In the last five months, the US has lost around 100m tonnes of crops, predominately in South America and the US grain belt, an area which has been struggling with over 37.C degree (100F) temperatures.
Maize prices have risen by 40 percent and soya bean by 25 percent. These crops are then converted into other food stuffs, like animal feed, which consequently results in higher meat prices.
The US is the biggest producers of corn and as costs surged to record highs on Thursday, serious concerns have been sparked among economists and traders that there will be a detrimental effect on developing countries. The government has had to cut its yearly forecasts for corn production from a predicted 14.8bn bushels to 12.9bn.

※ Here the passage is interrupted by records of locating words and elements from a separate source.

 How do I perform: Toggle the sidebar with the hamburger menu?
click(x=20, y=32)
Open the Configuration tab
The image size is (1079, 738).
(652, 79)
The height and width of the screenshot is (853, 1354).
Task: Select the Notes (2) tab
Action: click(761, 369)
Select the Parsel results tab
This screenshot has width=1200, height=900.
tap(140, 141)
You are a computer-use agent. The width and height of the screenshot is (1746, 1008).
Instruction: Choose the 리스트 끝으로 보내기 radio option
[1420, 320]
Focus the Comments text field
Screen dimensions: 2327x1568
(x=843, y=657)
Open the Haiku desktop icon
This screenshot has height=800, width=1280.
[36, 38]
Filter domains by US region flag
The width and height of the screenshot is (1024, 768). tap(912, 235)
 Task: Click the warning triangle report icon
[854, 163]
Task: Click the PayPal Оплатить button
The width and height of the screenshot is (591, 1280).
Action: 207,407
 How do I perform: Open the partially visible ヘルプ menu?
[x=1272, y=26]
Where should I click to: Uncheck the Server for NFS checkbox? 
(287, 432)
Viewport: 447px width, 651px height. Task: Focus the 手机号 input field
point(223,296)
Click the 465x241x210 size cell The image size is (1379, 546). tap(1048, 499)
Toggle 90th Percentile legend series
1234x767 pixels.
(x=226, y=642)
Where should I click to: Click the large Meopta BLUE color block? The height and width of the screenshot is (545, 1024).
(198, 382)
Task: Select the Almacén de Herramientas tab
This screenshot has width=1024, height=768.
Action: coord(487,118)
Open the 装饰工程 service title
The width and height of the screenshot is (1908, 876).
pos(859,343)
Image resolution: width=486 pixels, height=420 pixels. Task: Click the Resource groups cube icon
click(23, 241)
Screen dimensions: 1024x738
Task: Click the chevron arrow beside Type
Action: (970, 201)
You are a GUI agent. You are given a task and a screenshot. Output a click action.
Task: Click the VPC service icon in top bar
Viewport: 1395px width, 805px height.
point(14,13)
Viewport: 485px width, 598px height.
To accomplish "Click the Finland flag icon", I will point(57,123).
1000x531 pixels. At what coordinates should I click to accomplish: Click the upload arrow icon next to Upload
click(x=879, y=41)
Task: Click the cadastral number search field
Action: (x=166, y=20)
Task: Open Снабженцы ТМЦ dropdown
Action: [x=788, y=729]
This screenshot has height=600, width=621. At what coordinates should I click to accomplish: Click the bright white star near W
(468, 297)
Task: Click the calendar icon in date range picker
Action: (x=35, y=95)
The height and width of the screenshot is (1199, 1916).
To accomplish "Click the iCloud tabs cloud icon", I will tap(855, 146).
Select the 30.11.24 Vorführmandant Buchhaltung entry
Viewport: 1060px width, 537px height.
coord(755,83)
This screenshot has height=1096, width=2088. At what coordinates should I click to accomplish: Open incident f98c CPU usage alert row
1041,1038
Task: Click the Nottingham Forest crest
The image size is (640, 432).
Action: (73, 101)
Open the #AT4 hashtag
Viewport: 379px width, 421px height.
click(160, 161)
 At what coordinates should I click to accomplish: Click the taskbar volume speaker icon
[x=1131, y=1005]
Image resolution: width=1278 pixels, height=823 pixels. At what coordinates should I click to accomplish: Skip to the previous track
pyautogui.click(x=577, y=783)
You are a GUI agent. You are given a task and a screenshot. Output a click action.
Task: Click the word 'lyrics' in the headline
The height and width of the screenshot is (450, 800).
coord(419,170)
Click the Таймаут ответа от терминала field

Yesterday’s trading figures for corn were priced at $8.16 a bushel and there is speculation rates could hit as high as $9 a bushel by August. Rice, a staple food for some of the world’s poorest countries, seems to have emerged unscathed from the price hikes.
Some ministers have argued the current situation is nowhere near as bad as the shortages were a few years ago, which caused food riots in over 30 countries and around one billion people were going hungry.
“Prices are higher, and there’s no question about that, but we really had an extreme shortage of wheat in 2007-2008 and I don’t see that at this point,” said Chief economist at the US Department of Agriculture Joseph Glauber.
However, a senior executive at a trading house told the FT the situation is “not even comparable to 2007-2008.”
“I’ve been in the business more than 30 years and this is by far and away the most serious weather issue and supply and demand problem that I have seen by a mile,” he said.
Tom Vilsack, the US agricultural secretary told ministers “if I had a rain prayer or a rain dance I could do, I would do it.”